“Oh, thunder!” he ejaculated. “While we’re about it, we might as well see it through. My curiosity is sort of stirred up.”
The Cap’n was angry in good earnest again.
“Curiosity!” he snarled. “Now you’ve named it. I wouldn’t own up to bein’ such a pickid-nosed old maid as that, not for a thousand dollars!”
Hiram was wholly unruffled.
“How do you suppose any one ever knew enough to write a cyclopedy,” said he, “if they didn’t go investigate and find out? They went official, just as we are goin’ now.”
Hiram seemed to take much content in that phase of the situation, feeling that mere personal inquisitiveness was dignified in this case under the aegis of law and authority. It was exactly this view of the matter that most disturbed Cap’n Aaron Sproul, for that hateful Pharisee, Squire Reeves, had supplied the law to compel his own authority as selectman.
He sat with elbows on his knees, gloomily surveying a dim reflection of himself in the dasher of Hiram’s wagon. In pondering on the trammels of responsibility the sour thought occurred to him, as it had many times in the past year, that commanding a town was a different proposition from being ruler of the Jefferson P. Benn on the high seas—with the odds in favor of the __Benn__.
XVIII
The Cap’n had never visited that retired part of the town called “Purgatory.” He found Mr. Gammon’s homestead to be a gray and unkempt farm-house from which the weather had scrubbed the paint. The front yard was bare of every vestige of grass and contained a clutter that seemed to embrace everything namable, including a gravestone.
“What be ye gettin’ ready for—an auction?” growled the Cap’n, groutily, his seaman’s sense of tidiness offended. “Who do you expect will bid in a second-hand gravestone?”
“It ain’t second-hand,” replied the owner, reprovingly, as he eased himself out of the wagon. “Mis’ Gammon, my first wife, is buried there. ’Twas by her request. She made her own layin’-out clothes, picked her bearers and music, and selected the casket. She was a capable woman.”
“It’s most a wonder to me that he ever took the crape off’m the door-knob,” remarked Hiram, in a husky aside to the Cap’n, not intending to be overheard and somewhat crestfallen to find that he had been.

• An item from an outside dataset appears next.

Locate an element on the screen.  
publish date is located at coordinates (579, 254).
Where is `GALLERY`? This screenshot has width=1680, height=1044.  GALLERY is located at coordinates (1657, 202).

“I didn’t for some time, till it got faded,” explained Mr. Gammon, without display of resentment. “I had the casket-plate mounted on black velvet and framed. It’s in the settin’-room. I’ll show it to you before you leave.”
Hiram pulled his mouth to one side and hissed under shelter of his big mustache: “Well, just what a witch would want of that feller, unless ’twas to make cracked ice of him, blame me if I know!”
Mr. Gammon began apprehensive survey of his domains.
“Let’s go home,” muttered the Cap’n, his one idea of retreat still with him. “What do you and I know about witches, anyway, even if there are such things? We’ve done our duty! We’ve been here. If he gets us to investigatin’ it will be just like him to want us to dig that woman up.”